Jerry Kopel

1/1/2003

You coach a high school football team. You're tired of that referee who keeps penalizing your players 15 yards for pulling opposing players down by gripping their face guards. So what do you do? You go to the powers-that-be and get that referee removed from your games. Good idea?

Unfortunately that's what the Dept. of Regulatory Agencies (DORA) suggests be done with supervision of 350 collection agencies in Colorado that DORA claims employ about 20,000 unlicensed debt collectors and solicitors.

Our state has a Fair Debt Collection Practices Act as part of its collection law. (I was chief sponsor of this Act in 1985.) DORA states the law's three-fold mission: "Protect debtors, protect (creditor) clients and regulate collection agencies."

DORA reviewed the Collection Agency Board in 2002 and it's up for legislative action in 2003. DORA wants supervision of the Fair Debt Collection Practices Act and the board taken from Attorney General Ken Salazar and given to DORA's director of registrations.

The board was formerly under DORA, but in 1977 the State Auditor recommended it be transferred (and it was) to the Attorney General (AG) as a Type 2 transfer. That meant the board became "advisory" with substantive authority vested in the AG as to disciplinary actions, licensing, and adopting regulations. Over the past 25 years, the administrator appointed by the AG has sometime delegated duties to the board, and sometimes taken those duties away.

The suggested transfer (pushed by collection agencies and the board) is really aimed at Laura Udis, a well respected attorney who has served under at least three attorneys general (Woodard, Norton, and Salazar) as administrator of the Uniform Consumer Credit Code, the Fair Debt Collection Practices Act, and the Deferred Deposit Loan Act (payday lenders).

As stated on page 28 of the DORA report:

"Many members of the Board and the regulated community reported to DORA that they believe that the Administrator takes disciplinary action in too many instances over 'technical' violations (i.e., violations that are minor and more procedural than substantive and do not result in substantive harm to the consumer.)"

"They argue that this is evidence that the Administrator and the Attorney General's Office are overzealous and overprotective of the consumer at the expense of the licensee."

That's a very frank statement.

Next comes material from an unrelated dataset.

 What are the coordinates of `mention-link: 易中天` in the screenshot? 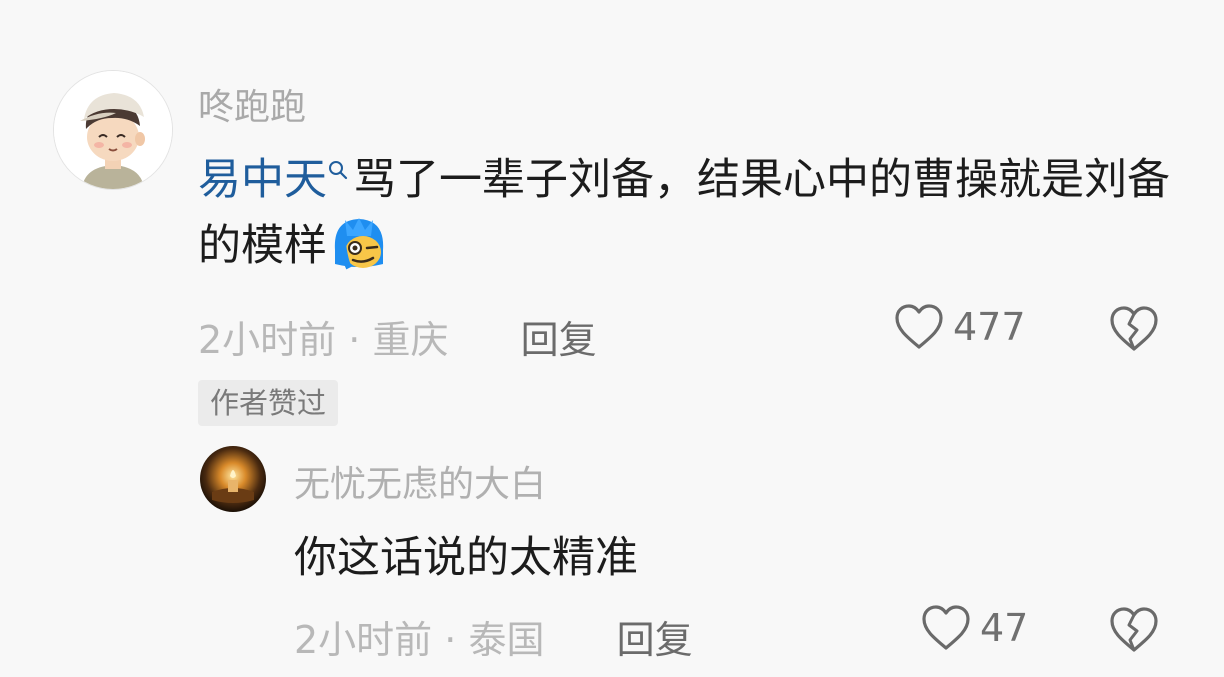 It's located at (262, 180).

On page 2 of the report, DORA mentions the Collection Practices Act is the state version of the federal law and "The goal of both acts is to protect the public from harassment by third party debt collectors." DORA admits the Collection Practices Act isn't subjective, and that intent isn't the issue. Either you obey the law or you don't.

N.Y. Mayor Rudolph Giuliani saved his city's neighborhoods from decline and crime by starting to fix the small stuff: Broken windows, graffiti, abandoned cars. According to DORA, Ms. Udis spends one-third of her time on collection agency matters. She originates letters of admonition (these are not major violations, but the acts do violate the law) and cease and desist orders. Between 1996 and 2001, admonitions went from 23 in 1996 to 69 in 2001, and cease and desist orders went up from 14 to 53.

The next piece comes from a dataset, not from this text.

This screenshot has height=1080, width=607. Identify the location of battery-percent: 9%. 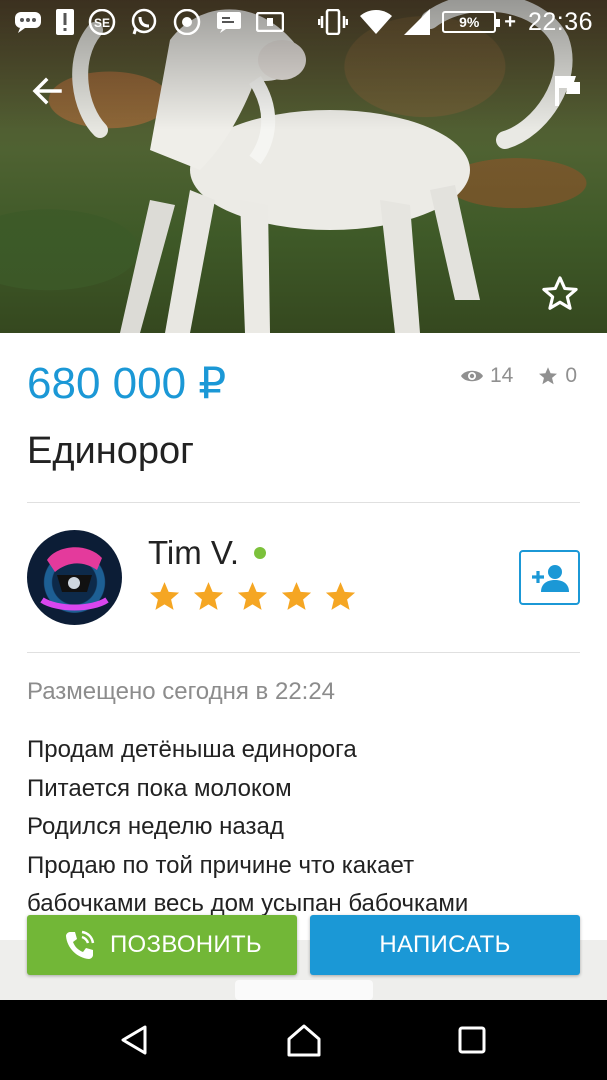
(470, 22).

As a consequence, collection agencies shaped up. Between 1996 and 2001, allegations of wrongdoing dropped per year from 1,202 to 652, and the number of complaints per year dropped from 863 to 593.

How does an advisory board regain power? Place it under DORA's registration director. DORA gives the example of the outfitters advisory board. They "make licensing, policy and disciplinary recommendations to the director, who, with rare exceptions, adopts the recommendations..." The Collection Board would have the power and would then not be "overzealous or overprotective of consumers at the expense of the licensee."

Unlike DORA, Colorado's Attorney General has a separate section devoted to consumer protection. Example: A consumer buys a product on a credit card, loses his or her job and defaults. The collection agency tries to collect the money. The payday lender lends the consumer a sum at heavy interest rates to pay the collection agency to pay the creditor. All this is PRESENTLY under regulation and review by the Attorney General.

Personal vendettas prominently displayed in the DORA report should not be the basis for collection practices legislation. If the system is working for the public, don't destroy it.